第10回:大人の足の障害を予防するために
今回のコラムでは、前回ご紹介した「大人の足の障害」と、その対策ついてご紹介します。
くるぶしが痛い?足の腱鞘炎かも!
足や、足の指を動かす筋肉は、どこにあるのでしょう?
実はこれらの筋肉の多くは「足」そのものではなく下腿にあり、筋肉の動きを「腱」で伝えることで足を動かしています。そうした腱の中でも、足のアーチに動きを伝える腱のことを、聞きなれない言葉ですが「後脛骨筋腱(こうけいこつきんけん)」と呼びます。
この後脛骨筋腱は、くるぶしにある足根管と言うトンネルの中を通っていて、歩くたびに少しずつ擦られ、傷ついていきます。そして中高年になると、足の腱鞘炎を起こして腱が切れ、力が伝わらなくなることがあります。
これを「後脛骨筋腱機能不全(PTTD)」と言います。
PTTDはまず、くるぶしが腫れて痛みを感じるところから始まり、病状が進むと扁平足や、踵の外反、前足部が外側に曲がる外転、外反母趾、開張脚などたくさんの足の障害が現れてしまいます。すると「かかと」「足の親ゆび」「足の小ゆび」の三本の柱で支えられていた足のテントが内側に倒れるように崩れてしまい、歩くのも難しくなってしまう怖い病気です。
大人の足の障害を予防するために
「ウオーキング」「ジョギング」「ランニング」は、中年からの健康増進に最適な運動です。
けれど、これからは少しだけ「足の障害を防止する運動」にも目を向けてみませんか?
特に運動には自分の体力と技能に見合った靴えらびが大切です。
足の鍛錬は「足の裏のクッション性の補強」「足関節とMTP関節の踏み替えし運動の軽減」「足の縦アーチの強化」がポイントになってきます。

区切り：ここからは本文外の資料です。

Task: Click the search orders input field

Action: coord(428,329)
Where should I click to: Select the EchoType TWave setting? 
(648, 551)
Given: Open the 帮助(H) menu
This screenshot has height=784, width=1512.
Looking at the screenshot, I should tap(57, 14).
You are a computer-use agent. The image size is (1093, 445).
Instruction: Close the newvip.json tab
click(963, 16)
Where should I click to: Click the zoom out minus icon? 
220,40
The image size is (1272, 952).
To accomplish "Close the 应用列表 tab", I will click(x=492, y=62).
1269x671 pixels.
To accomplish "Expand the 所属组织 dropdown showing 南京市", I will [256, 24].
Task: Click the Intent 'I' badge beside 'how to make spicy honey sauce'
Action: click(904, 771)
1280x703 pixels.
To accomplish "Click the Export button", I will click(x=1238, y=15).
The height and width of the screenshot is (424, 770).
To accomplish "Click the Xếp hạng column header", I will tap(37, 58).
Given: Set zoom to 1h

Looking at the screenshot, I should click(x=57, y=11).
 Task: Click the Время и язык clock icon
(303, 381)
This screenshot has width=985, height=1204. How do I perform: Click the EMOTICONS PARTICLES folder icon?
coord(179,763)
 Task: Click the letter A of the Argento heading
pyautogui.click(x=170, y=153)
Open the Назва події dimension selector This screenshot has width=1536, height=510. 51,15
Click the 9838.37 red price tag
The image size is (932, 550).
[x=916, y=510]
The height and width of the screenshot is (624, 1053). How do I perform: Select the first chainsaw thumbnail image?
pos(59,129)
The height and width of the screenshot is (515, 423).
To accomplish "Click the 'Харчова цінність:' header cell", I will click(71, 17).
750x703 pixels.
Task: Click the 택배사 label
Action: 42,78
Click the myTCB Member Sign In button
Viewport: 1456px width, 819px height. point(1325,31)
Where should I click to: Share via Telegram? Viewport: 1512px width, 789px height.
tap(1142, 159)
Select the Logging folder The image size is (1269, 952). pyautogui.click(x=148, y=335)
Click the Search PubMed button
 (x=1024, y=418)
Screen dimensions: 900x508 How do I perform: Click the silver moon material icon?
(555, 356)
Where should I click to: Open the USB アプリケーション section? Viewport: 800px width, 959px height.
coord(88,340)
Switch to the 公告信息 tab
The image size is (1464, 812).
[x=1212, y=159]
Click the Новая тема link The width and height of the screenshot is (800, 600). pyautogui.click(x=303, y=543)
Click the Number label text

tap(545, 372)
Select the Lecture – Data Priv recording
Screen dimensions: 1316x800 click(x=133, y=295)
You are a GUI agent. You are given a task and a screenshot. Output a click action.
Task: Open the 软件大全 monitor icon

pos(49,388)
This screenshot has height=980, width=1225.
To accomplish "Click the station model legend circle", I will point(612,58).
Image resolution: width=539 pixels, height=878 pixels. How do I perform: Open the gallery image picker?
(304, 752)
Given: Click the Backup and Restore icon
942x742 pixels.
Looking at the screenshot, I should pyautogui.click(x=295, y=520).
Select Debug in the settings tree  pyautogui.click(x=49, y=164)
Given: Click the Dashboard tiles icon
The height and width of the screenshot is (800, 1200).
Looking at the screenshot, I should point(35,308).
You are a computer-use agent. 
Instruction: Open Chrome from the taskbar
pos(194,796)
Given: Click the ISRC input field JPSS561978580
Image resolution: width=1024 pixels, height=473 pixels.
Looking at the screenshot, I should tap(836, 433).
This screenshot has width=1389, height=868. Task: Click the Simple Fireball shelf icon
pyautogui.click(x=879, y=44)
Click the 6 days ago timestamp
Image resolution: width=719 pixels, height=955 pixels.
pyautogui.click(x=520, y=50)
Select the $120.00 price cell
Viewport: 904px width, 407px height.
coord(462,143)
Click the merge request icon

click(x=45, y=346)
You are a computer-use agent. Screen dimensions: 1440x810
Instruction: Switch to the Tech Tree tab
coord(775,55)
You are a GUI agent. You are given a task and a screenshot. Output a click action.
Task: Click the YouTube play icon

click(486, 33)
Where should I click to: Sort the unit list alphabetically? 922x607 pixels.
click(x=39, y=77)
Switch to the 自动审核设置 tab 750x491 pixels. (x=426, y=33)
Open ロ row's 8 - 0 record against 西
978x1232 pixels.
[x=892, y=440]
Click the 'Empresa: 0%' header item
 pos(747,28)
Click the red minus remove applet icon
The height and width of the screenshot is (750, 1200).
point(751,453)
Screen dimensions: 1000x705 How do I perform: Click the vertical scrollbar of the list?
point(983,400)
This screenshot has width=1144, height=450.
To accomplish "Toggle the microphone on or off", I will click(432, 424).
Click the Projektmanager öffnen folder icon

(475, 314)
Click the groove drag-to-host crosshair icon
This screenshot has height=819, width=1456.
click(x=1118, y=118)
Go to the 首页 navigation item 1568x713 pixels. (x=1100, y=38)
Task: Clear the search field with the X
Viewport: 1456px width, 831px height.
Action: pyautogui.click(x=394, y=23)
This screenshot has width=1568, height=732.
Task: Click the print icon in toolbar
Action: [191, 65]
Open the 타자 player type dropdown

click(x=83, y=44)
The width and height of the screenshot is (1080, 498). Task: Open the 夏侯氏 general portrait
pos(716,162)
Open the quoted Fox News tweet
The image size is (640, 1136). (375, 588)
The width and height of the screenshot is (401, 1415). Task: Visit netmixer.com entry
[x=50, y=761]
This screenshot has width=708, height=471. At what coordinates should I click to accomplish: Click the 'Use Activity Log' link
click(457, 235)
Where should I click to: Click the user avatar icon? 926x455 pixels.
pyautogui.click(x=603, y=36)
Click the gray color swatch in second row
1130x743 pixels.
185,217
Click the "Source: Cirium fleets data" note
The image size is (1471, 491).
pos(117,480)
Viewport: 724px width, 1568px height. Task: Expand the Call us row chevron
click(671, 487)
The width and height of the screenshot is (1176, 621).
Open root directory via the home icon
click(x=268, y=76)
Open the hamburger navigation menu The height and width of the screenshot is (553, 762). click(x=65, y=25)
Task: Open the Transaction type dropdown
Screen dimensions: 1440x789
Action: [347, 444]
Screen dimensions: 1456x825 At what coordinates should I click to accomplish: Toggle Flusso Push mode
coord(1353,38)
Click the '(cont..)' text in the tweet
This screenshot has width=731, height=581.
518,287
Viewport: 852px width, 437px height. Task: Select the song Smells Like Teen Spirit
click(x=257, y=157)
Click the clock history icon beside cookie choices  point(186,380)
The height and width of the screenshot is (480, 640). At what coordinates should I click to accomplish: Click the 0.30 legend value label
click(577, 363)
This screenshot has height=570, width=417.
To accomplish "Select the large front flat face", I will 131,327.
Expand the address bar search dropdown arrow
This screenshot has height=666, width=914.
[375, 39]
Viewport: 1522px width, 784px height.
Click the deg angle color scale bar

そこで運動用の靴を選ぶ際には、軽さやグリップ性などのスポーツ・ギアーとしての性能だけを求めるのではなく、体力や負荷を考え、足を護る事も検討してみてください。
例えば、運動靴えらびのポイントとして
・ロッカーボトムなどの踏み返しを補助するアウトソールの形状
・足底のクッション性を補強するインソールやヒールカップ
・縦アーチの剛性を補うシャンクや硬い厚めのソール
・アキレス腱を圧迫しないかかと周りの工夫やヒール高
などが重要になってきます。
ですが、これらの中には相反する要素もあるので、一概に「これが正解!」というものではありません。自分の体力、技能に合わせた靴を選び、履き分けられると足の保護につながります。もし、靴選びに迷ったら、店員さんや専門家に相談してみるのもいいかもしれません。